Pediatric Eye Care

There are four visual issues that can affect the health and vision of our children.

They are refractive errors, such as myopia; strabismusamblyopia, more commonly known as lazy eye; and lastly, significant ocular diseases.



Almost 15% of our children suffer from undiagnosed refractive problems such as excessive hyperopia, myopia, or significant astigmatism. Failure to identify these conditions at an early age can result in the development of amblyopia. Failure to detect these conditions can delay perceptual skills, reading abilities, create attention deficits and lead to the failure of the eyes to work together which, in turn, causes problems with depth perception. Fortunately, most of these conditions are easily treatable with glasses or contacts.


Strabismus, more commonly known as eye turn, affects about 3-4% of our children. It is an inability for the eyes to maintain alignment in the same direction simultaneously. When one or both eyes turn in or out, (esotropia and exotropia respectively,) symptoms such as headaches and blurred vision may occur. Hypertropia, also known as vertical misalignment, is much more difficult to pick up. It often manifests as blurred vision, headaches, and changes in reading speed and comprehension. Children will often start using their fingers or another object to help guide them (or prevent them) from losing their place in line as they read. In addition to the obvious social implications and cosmetic concerns these children can encounter with eyes looking in opposite directions, they also risk amblyopia and loss of fine depth perception as well as frustrations with reading and often poor performance in a traditional school setting. The treatment for strabismus depends on the type and severity of the condition but may include special prismatic glasses, surgery or vision therapy.



Amblyopia, the term used to describe a preventable reduction in vision acuity in one or both eyes, affects 2-8% of the overall population. It may be caused by strabismus, developmental ocular diseases such as cataracts or a significant difference in the prescription between the two eyes. It may lead to a permanent decrease in vision; if untreated, through pre-adolescence, and may have a significant impact by creating many occupational limitations. If caught early, the condition may be corrected through glasses, patching or vision therapy..

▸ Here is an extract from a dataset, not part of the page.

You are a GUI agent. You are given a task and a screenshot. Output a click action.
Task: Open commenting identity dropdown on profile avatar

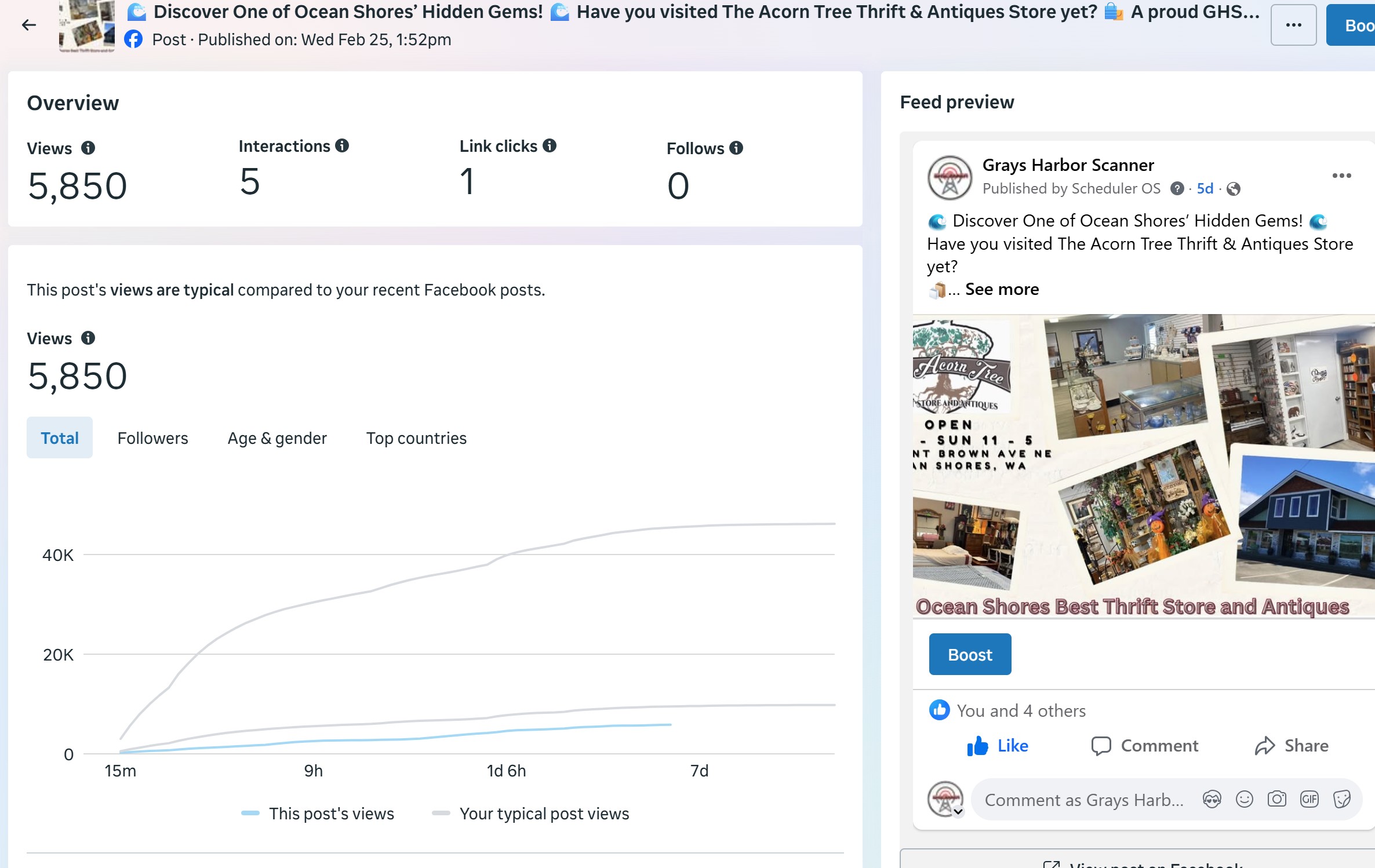(x=958, y=811)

Childhood ocular disease, though rare at about 0.5% of our children, has the most devastating effects. Childhood ocular diseases like retinopathy of prematurity, retinoblastoma (a 100% fatal cancer of the eye if not detected early in the disease), and toxoplasmosis (a fungal disease transferred from the mother to fetus through the placenta), can have effects much greater than just vision and ocular health. The treatments are variable depending on the condition, but early detection is the key.



The reasons are numerous but the most obvious is that our children cannot always help themselves. Most of these vision conditions are painless and present since birth so they do not know that anything is wrong. They just think that how they see is the way that everyone sees. Worse yet, is that most of these vision disorders can result in serious learning problems and, at times, even behavioral issues. Think about how you would behave if you couldn’t see what everyone else is seeing. Would you get frustrated?



The earlier a problem is detected the better the overall prognosis. We can prevent vision loss and decrease the negative impacts that vision loss will have on our kids for the rest of their lives. Mistakenly, most parents think that the vision screening our children have in kindergarten and again in fifth grade will detect these issues. Think about these facts:

Less than 15% of all preschoolers receive eye examinations from a qualified eye doctor.
Less than 22% of all pre-schoolers have an adequate vision screening consisting of visual acuity (amazingly only 30 states in our country require this), eye alignment (required by only 24 states), and refractive error (only 8 states require this).
There are no uniform criteria for screening failure across the country, state, county, or school districts and this includes the area that we live in.
25% of 10-year-olds have vision problems
After the age of 7 less than 20% of children with vision problems present in early childhood will ever recover functional vision similar to the other non-affected eye.

In summary, please make sure that your children have an eye exam by a qualified eye health professional, give them a chance at a life full of color, detail, and possibility.



Do they consistently turn their head to one side?
Do they consistently turn their head to one side when picking something up?
Do they seem startled if you approach from one side vs. the other?
Do they seem to consistently miss seeing something of interest?
Were there any complications during or immediately after birth?
Do their pupils look the same?
Do they have a family history of a lazy eye?

Do they sit close to the TV because they say they cannot see it?
Do they complain of headaches?
Do they tilt their head to one shoulder or to one side consistently when watching TV or reading?
Do they have a shorter attention span than usual when doing near tasks?
Were they slower than expected in hitting their milestones?

School-age children
Do they have attention issues?
Do they say they have headaches?
Do they complain of double vision or blurred vision at distance or near?
Do they have trouble seeing the board?
Have their reading comprehension scores started to drop?
Do they lose their place on the page or use their fingers to keep track of where they are on the page (after 2nd grade)?